Perseus is often portrayed in art carrying the head of Medusa in his hand – easily recognizable by the snakes growing instead of hair – and with his head turned and eyes shut, to avoid the gaze that turned everybody into stone. This posture captures the image of the hero after Medusa was killed, when he was using her head as a weapon against his enemies – and there was no shortage of those, as Perseus had to petrify both his father in law, Cepheus, father of Andromeda, and his accomplices, and the ruler from his adoptive homeland of Seriphos, a king named Polydectes. After that, Perseus gave the Medusa head as an offering to the goddess Athena, and she attached it to her shield, and it became part of her imagery ever since (you can read more about that in The Symbols of Athena).
Another symbol of Perseus is a borrowed one – the cap of invisibility, taken from Hades only for the duration of his adventures. The cap covered its wearer into a cloud so dark it was practically invisible – and Perseus used it to escape the wrath of Medusa’s sisters.
In paintings and on pottery you might also recognize Perseus since he’s accompanied by Athena and Hermes – the two gods who protected and helped him during his trials.

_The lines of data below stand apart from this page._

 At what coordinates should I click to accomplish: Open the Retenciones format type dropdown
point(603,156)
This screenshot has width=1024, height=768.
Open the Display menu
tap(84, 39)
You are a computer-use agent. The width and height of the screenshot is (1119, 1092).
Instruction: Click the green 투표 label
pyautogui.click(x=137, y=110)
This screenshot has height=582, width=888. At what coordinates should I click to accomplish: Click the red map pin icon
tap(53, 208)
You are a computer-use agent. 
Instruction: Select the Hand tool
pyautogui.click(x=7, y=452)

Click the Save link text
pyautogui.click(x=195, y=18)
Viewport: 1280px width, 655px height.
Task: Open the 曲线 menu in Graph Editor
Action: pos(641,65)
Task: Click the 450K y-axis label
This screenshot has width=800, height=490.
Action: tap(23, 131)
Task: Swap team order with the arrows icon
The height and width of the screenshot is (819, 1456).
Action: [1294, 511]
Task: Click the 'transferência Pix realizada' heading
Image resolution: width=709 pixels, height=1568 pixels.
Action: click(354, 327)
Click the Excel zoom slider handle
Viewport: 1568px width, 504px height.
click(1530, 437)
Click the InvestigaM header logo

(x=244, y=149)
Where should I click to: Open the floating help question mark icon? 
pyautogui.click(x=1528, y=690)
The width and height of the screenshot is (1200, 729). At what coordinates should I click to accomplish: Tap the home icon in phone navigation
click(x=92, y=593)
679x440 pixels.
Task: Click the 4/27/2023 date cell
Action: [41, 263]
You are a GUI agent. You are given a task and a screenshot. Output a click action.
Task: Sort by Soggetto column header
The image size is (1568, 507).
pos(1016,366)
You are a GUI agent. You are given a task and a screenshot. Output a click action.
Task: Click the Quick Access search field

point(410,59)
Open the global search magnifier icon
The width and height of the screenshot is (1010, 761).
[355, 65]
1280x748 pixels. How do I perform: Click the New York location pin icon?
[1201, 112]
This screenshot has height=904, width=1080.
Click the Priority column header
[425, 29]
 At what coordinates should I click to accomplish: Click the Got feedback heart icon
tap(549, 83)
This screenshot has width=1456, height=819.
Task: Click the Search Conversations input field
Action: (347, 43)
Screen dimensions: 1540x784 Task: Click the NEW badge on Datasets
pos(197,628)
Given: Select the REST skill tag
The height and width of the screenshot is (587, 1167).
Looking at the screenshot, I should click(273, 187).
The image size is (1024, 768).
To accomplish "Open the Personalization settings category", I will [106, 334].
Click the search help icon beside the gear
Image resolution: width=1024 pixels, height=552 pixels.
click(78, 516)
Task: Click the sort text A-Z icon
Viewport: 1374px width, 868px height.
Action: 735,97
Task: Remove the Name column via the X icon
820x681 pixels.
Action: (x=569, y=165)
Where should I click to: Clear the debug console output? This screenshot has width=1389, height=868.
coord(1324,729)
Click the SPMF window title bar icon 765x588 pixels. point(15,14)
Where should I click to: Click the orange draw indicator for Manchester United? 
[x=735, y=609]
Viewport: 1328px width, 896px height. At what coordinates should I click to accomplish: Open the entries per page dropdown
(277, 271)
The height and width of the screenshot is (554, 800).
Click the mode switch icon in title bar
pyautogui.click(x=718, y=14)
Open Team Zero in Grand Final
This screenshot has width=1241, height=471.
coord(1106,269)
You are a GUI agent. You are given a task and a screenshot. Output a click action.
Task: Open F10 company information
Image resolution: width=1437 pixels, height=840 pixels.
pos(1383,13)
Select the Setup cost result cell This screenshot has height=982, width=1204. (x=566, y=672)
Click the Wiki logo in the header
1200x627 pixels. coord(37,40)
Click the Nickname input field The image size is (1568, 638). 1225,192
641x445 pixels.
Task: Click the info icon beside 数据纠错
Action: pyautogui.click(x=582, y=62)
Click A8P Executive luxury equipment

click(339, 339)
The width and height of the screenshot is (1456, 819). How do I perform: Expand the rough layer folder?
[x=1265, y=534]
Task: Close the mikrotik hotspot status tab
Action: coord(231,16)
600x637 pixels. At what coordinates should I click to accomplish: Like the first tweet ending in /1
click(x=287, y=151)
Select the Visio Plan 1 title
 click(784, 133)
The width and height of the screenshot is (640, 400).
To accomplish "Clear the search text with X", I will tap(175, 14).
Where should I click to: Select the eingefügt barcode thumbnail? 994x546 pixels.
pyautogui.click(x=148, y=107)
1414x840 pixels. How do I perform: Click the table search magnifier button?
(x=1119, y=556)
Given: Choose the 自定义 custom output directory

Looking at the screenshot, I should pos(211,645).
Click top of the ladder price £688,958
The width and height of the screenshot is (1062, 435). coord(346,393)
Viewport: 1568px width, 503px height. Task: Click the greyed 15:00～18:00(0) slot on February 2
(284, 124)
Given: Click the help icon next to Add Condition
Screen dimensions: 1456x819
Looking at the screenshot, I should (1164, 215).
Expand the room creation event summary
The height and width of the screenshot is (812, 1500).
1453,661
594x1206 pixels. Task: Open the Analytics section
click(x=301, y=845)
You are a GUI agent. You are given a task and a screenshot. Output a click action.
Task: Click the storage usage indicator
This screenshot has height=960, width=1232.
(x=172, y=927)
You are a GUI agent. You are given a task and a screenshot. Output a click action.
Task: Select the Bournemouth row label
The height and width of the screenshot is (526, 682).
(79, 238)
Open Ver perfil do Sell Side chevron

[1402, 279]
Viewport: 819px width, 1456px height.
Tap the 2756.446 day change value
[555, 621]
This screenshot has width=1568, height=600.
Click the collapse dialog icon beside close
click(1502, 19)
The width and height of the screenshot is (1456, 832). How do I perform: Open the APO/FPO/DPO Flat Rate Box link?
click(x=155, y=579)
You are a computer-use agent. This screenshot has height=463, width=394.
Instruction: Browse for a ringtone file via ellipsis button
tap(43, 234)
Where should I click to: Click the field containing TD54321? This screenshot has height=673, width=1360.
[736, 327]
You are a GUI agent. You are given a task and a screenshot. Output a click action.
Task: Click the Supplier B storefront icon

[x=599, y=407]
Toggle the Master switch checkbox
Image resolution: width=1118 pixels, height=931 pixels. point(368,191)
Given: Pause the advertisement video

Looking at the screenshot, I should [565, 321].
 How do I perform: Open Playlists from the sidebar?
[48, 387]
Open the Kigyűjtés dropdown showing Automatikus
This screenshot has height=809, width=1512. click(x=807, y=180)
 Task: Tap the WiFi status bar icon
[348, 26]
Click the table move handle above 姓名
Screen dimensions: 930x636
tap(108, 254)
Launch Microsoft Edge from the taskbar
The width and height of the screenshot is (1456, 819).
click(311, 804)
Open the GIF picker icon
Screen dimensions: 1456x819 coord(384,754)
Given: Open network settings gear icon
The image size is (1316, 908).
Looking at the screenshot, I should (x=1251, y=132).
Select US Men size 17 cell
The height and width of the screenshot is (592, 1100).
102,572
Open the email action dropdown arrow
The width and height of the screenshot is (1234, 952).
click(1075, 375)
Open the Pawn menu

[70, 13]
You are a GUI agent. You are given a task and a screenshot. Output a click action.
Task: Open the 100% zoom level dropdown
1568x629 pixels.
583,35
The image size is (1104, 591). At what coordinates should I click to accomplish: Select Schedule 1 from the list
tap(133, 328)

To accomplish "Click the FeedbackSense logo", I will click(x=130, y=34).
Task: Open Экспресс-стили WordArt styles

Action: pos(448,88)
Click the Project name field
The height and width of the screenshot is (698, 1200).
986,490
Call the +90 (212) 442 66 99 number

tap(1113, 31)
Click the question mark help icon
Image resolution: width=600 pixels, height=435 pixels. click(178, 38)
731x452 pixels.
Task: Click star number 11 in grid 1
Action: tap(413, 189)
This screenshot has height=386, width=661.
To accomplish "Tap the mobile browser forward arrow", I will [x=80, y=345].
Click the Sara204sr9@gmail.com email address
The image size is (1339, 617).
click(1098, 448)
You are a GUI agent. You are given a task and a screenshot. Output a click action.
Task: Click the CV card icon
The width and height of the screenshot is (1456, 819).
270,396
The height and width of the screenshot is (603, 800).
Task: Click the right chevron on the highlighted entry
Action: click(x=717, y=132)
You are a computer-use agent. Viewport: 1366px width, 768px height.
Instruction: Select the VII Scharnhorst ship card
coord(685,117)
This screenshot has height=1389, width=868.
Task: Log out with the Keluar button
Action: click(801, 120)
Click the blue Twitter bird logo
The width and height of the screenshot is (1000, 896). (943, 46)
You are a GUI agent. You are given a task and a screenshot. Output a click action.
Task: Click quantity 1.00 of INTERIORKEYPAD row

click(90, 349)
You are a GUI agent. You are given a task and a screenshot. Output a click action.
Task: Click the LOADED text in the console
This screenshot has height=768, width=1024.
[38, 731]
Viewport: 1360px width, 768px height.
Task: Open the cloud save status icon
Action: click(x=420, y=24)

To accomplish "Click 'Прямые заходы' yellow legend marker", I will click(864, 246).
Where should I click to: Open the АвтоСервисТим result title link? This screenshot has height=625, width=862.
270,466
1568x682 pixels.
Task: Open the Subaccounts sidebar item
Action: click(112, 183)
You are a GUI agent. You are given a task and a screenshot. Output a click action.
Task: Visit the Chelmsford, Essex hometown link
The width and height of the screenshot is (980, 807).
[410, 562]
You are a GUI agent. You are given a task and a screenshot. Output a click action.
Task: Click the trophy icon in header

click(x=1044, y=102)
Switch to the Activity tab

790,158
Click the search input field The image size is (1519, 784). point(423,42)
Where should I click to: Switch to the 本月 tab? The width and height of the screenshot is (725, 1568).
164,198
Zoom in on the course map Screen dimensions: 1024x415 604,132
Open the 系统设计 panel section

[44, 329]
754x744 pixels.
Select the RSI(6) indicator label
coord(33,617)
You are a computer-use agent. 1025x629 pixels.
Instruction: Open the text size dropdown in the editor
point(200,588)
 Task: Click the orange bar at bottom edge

If portrayed as an infant, Perseus is depicted together with his mother, Danae, locked in a box – which was either an underground chamber made of bronze, where they were imprisoned by Danae’s father, or the wooden box in which the two were thrown into the sea to die. The image was extremely popular during the classical antiquity, and was revived by artists during Renaissance, though they focused more on Danae and the moment when she was seduced by Zeus, in the form of a golden shower – thus before the birth of Perseus.